First of all you should check if the system has gcc compiler and openmp library, the examples are in linux. Compilation has been tested on Windows with DevC++ and Visual Studio 15.
Linux compilation instructions: 1- Check openMP library: echo | cpp -fopenmp -dM | grep -i open 2- Check gcc compiler: gcc --version ## get compiler version 3- install lz with sudo apt-get install zlib1g-dev
Install gcc: sudo apt-get install gcc-4.2
Install openmp: apt-get install libgomp1
http://openmp.org/wp/openmp-compilers/ https://huseyincakir.wordpress.com/2009/11/05/installing-openmp-in-linux-debian/
Install web.py library http://webpy.org/install
First, compile the C++ component.
make clean make
or
Internally, the make file does this:
g++ -std=c++11 -fopenmp -O3 findNeighbour.cpp -lz -o findNeighbour
We do not recommend that you do this. You can skip this step and go to step 3.
To start the daemon, do one of:
./findNeighbour
./findNeighbour -t 8
./findNeighbour --threads 8 --name /path/to/writable/directory
- --threads is the variable to determine the number of threads to use when processing samples.
- --name determines the location where the daemon will store files. It must be writable. By default the value of threads is 8, recovery is 0, and name is the current working directory.
The findNeighbour daemon will now be running.
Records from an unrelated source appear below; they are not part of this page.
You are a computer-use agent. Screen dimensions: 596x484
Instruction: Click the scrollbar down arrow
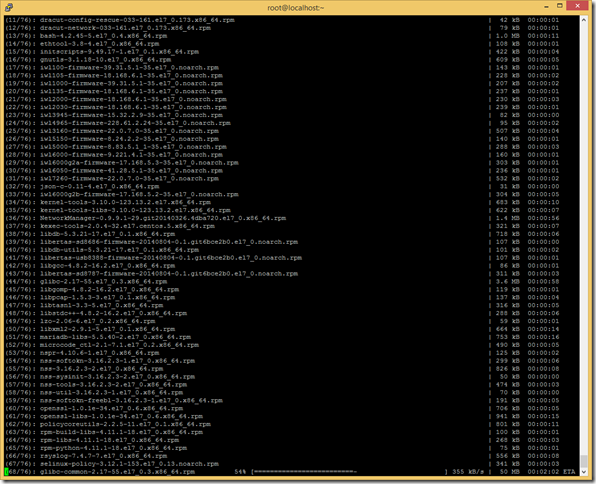point(584,471)
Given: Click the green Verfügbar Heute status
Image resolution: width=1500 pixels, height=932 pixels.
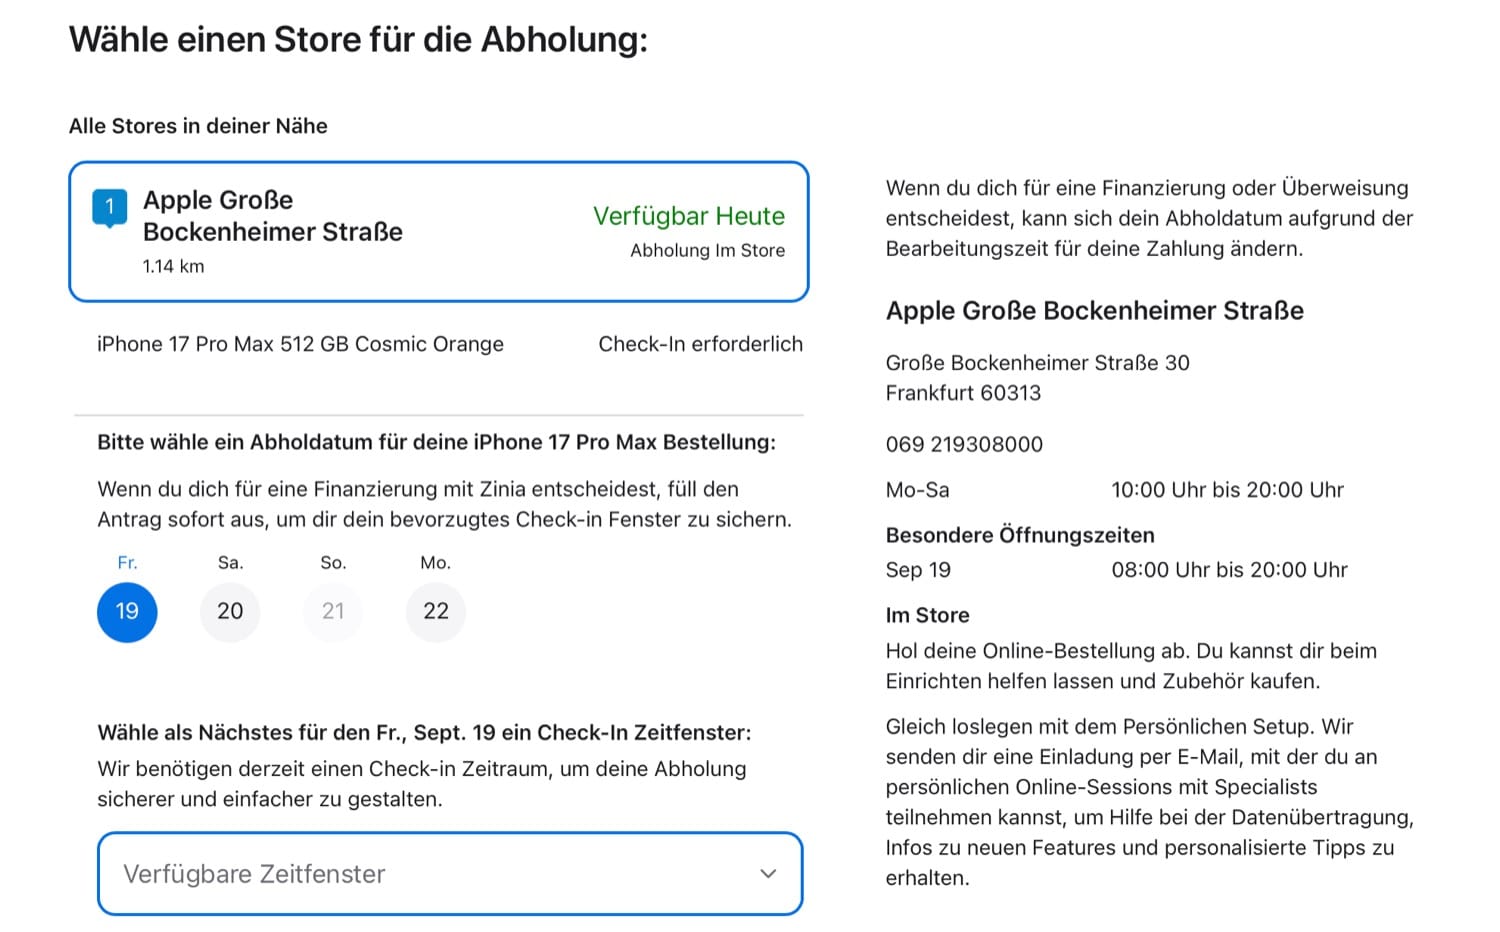Looking at the screenshot, I should tap(688, 216).
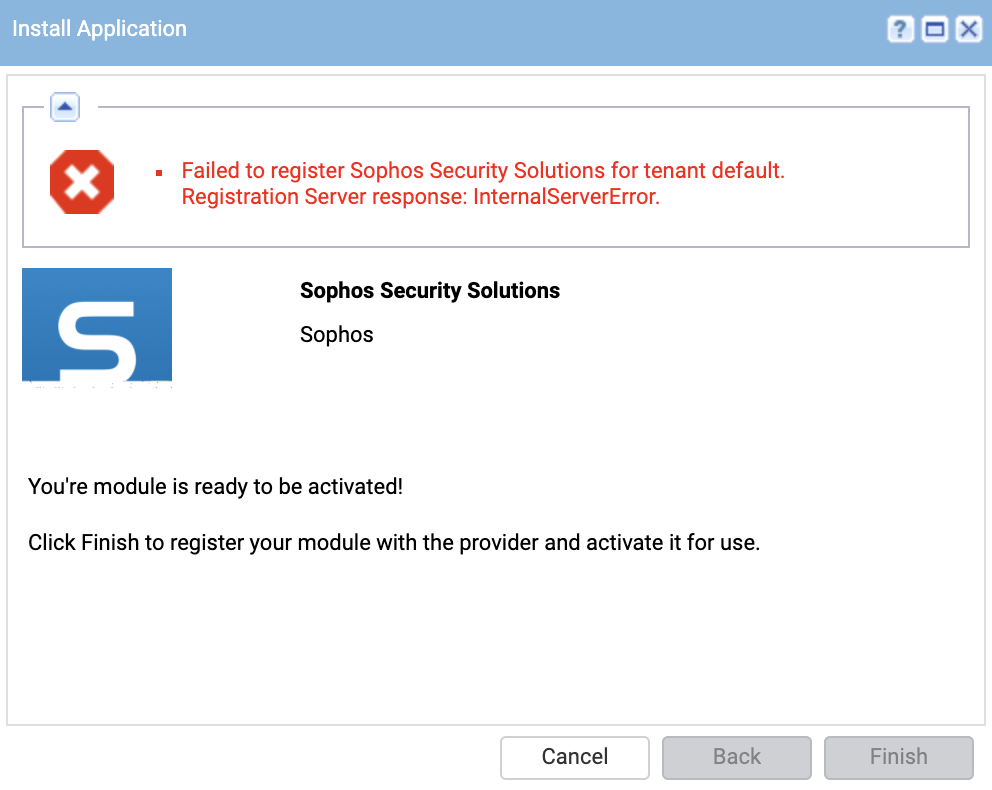Viewport: 992px width, 790px height.
Task: Click the Sophos Security Solutions heading
Action: (x=430, y=290)
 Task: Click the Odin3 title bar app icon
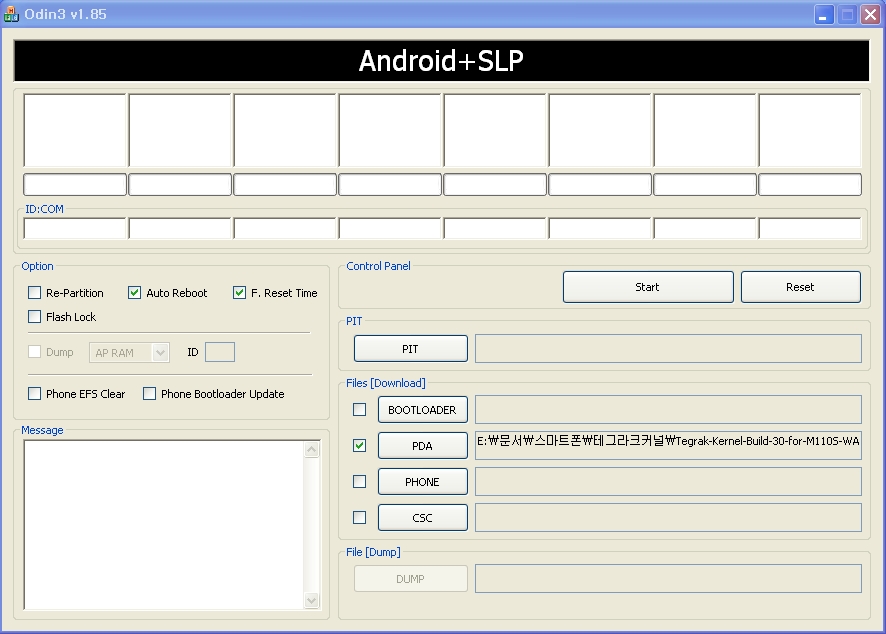point(12,14)
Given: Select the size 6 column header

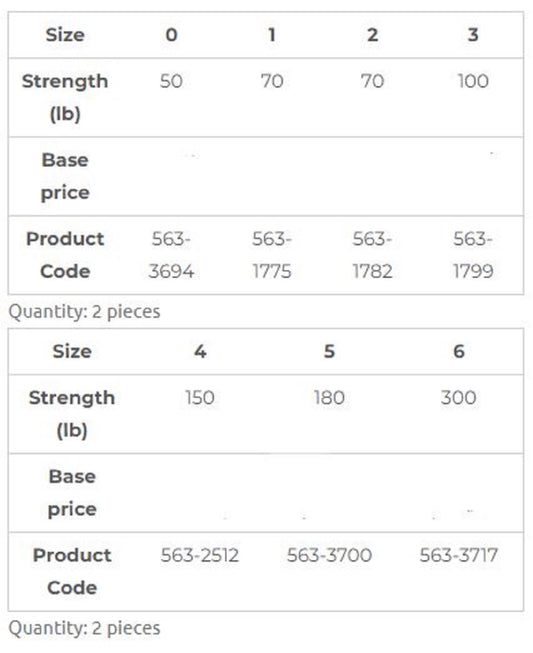Looking at the screenshot, I should click(x=458, y=351).
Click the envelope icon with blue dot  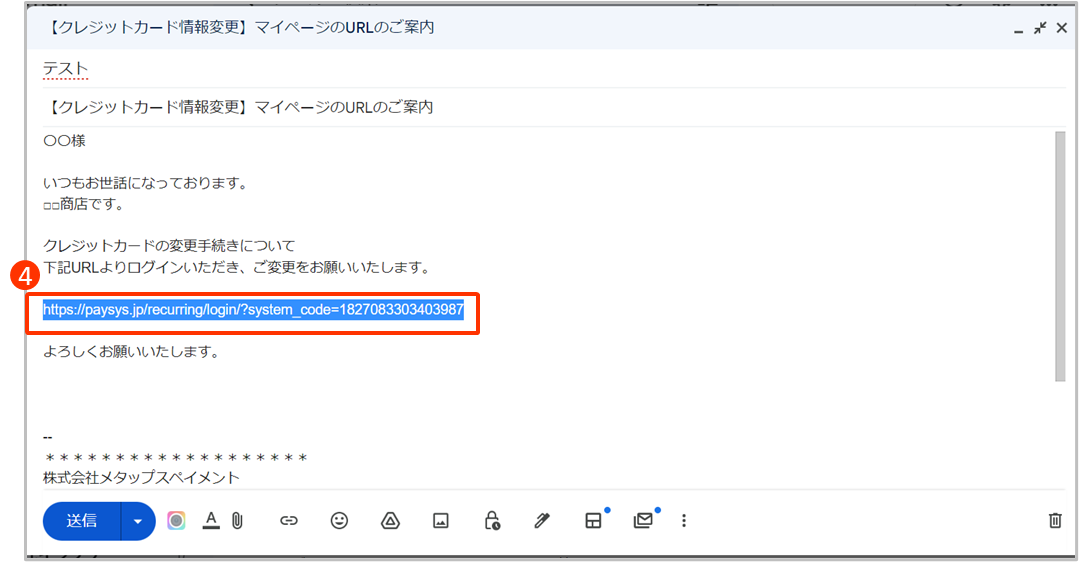(643, 521)
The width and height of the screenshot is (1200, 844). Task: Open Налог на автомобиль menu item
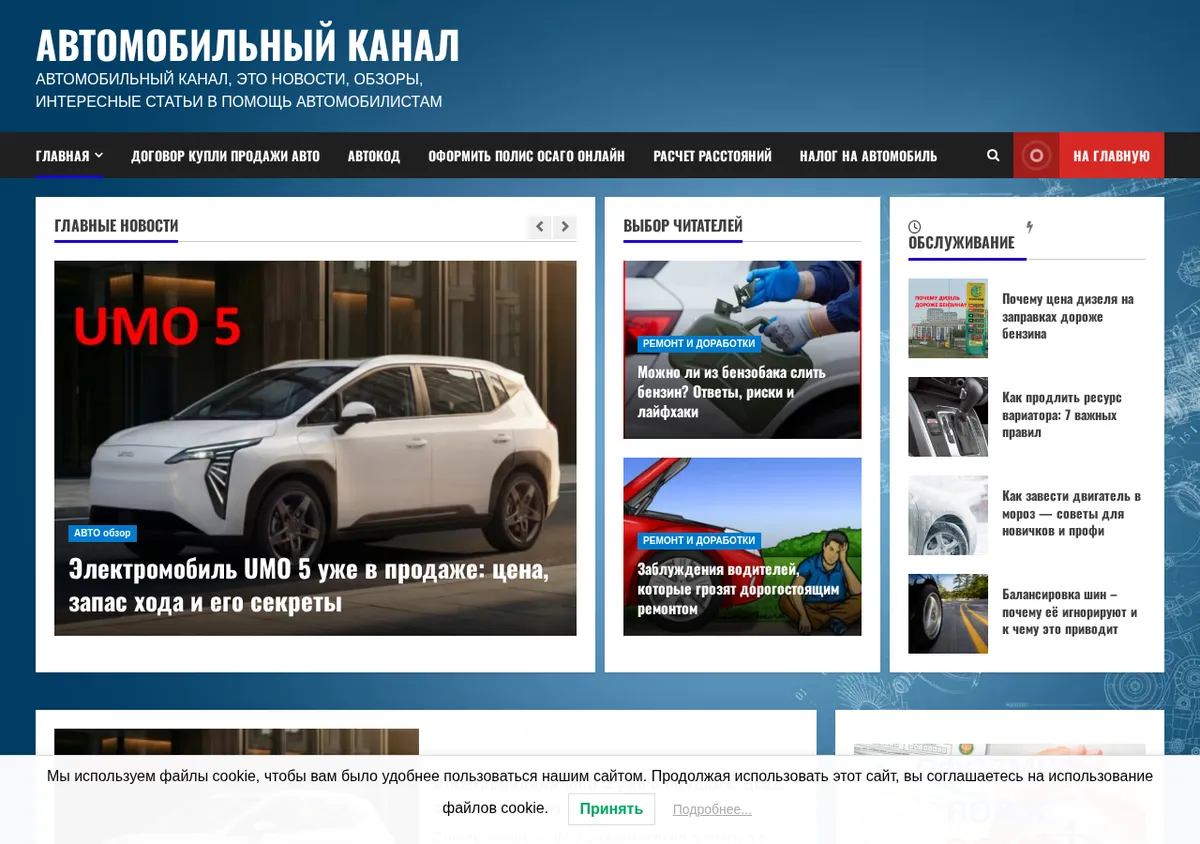(x=868, y=156)
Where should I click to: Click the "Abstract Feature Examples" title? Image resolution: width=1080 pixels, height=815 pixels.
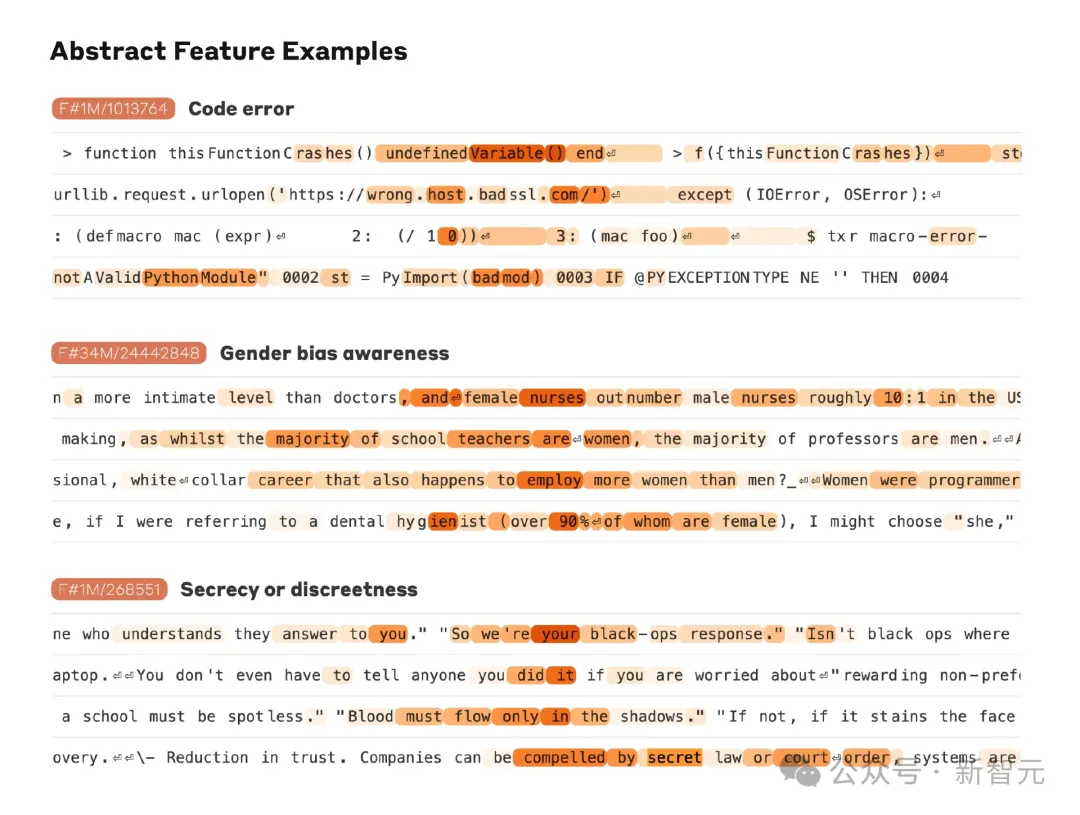coord(228,51)
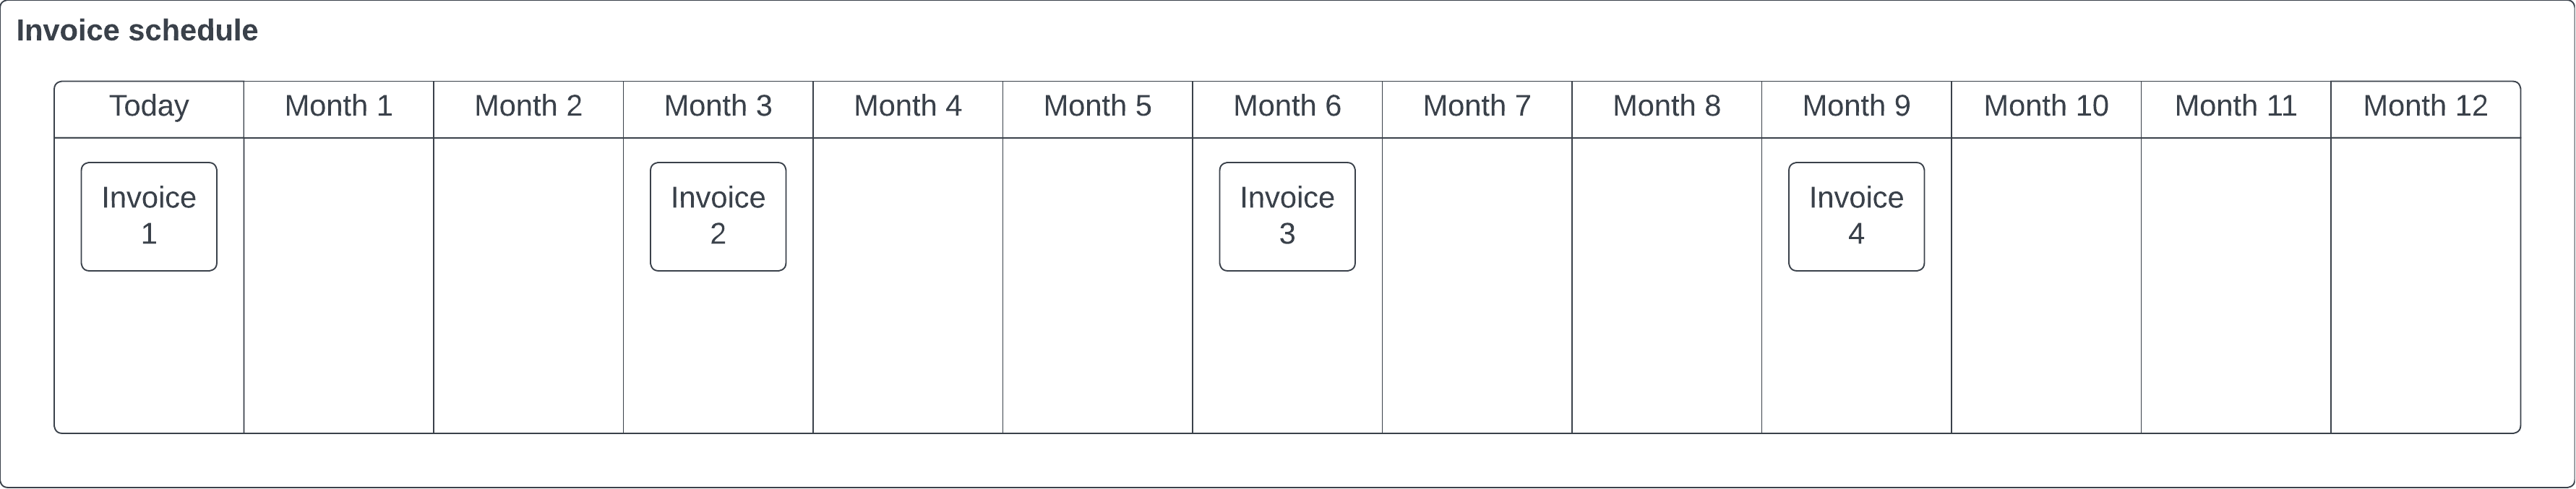Click the empty Month 12 lane body
This screenshot has width=2576, height=489.
(2426, 285)
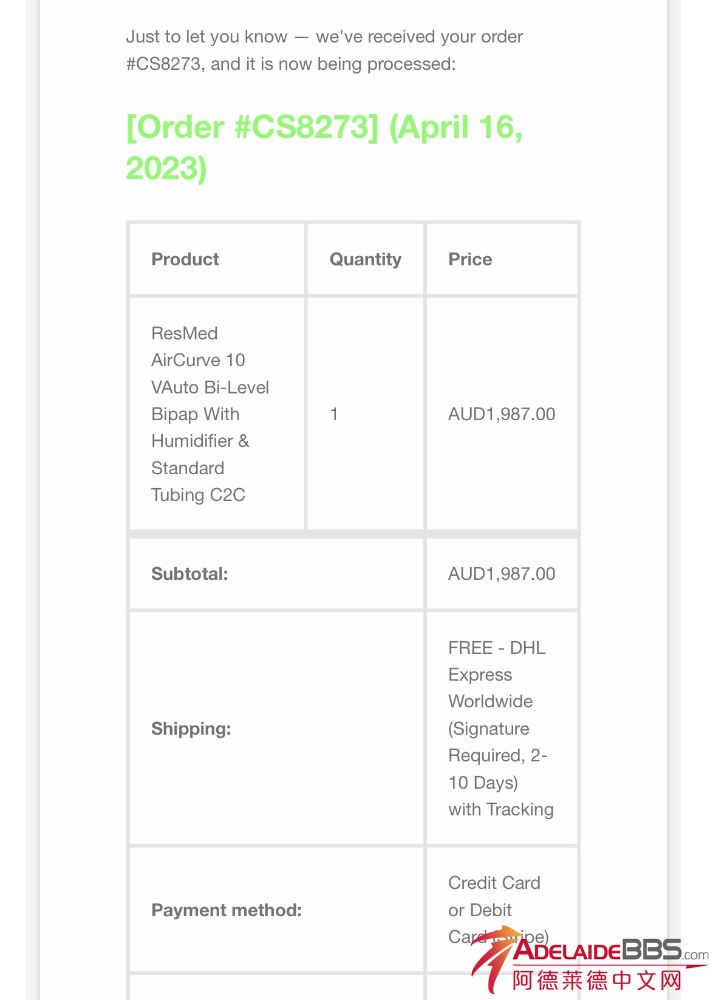Click the AdelaideBBS watermark logo
716x1000 pixels.
(x=590, y=959)
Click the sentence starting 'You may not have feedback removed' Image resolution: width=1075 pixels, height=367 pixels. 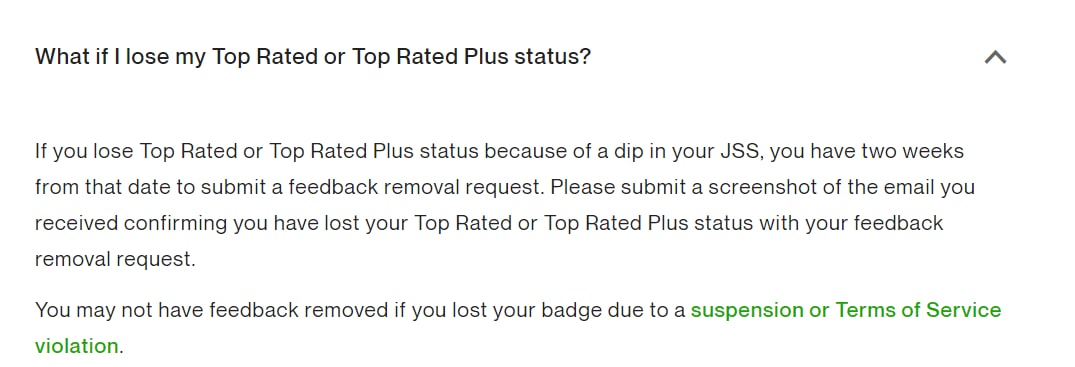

It accepts several commands, including the following:
Tables | Possible Responses |
---|---|
INSERT id_sample fasta_sample | Err or OK |
GETVALUE IDS id_sample threshold | Err, or a list containing ids of samples within threshold snps of id_sample: ['id_sample1',..,'id_sampleN'] |
GETVALUE SNP id_sample threshold | Err, or a list containing pairs of samples including id_sample, and their pairwise distances: [['id_sample1',snp],..,['id_sampleN',snpN]] |
GETALLVALUES IDS threshold | Err, or a list of all ids in the store: 'id_sample1',..,'id_sampleN'] |
GETALLVALUES SNP threshold | Err, or Err, or a list containing all pairs of samples and their pairwise distances: [['id_sample1',snp],..,['id_sampleN',snpN]] |
BACKUP | Err or OK |
EXIT | Exits |
# insert four sequences into the server
INSERT 1 ACCTGNCCTG
INSERT 2 ACAAGNCTCG
INSERT 3 ACCTGNNNAG
INSERT 4 ANANTNNNGG
# get pairs of samples, which include id 1, and have pairwise distance with id 1 <= 10 SNP
GETVALUE SNP 1 10
# get ids of samples, and have pairwise distance with id 1 <= 10 SNP
GETVALUE IDS 1 10
# get all pairs of samples with SNP distance <= 10
GETALLVALUES SNP 10
# get all the ids which have neighbours with SNP distances <=10
GETALLVALUES IDS 10
# save the contents
BACKUP
# exit
EXIT
python webservice_server.py ip port path_to_store_files
Example:
python webservice-server.py localhost 8185 R00000039
On the client:
python webservice-client.py # this will run some queries against the server
# example use of the FindNeighbour web server.
# these commands are found in webservice-client.py
import xmlrpclib
client=xmlrpclib.ServerProxy("http://localhost:8185") # or wherever your server is running
# insert four sequences, each comprising 10 nucleotides
print client.insert('1','ACCTGNCCTG')
print client.insert('2','ACAAGNCTCG')
print client.insert('3','ACCTGNNNAG')
print client.insert('4','ANANTNNNGG')
# query the server service
print client.query_get_value_ids('1','5')
print client.query_get_value_snp('1','5')
print client.query_get_values_ids('5')
print client.query_get_values_snp('5')
# force save all results
print client.save()
# stop the service
# print client.exit()
This completes the process for launching a single server. Various scripts are provided which provide examples of how to programmatically launch multiple services, for the purposes to demonstrating the sharding functionality we describe in the paper.
For example: push_samples : recovers fasta files, loads them into a findNeighbour instance; create_fn_branches.py: makes multiple instances of servers webservice-populate-branches.py : load samples into various branches, depending on their classification (which is computed by external scripts).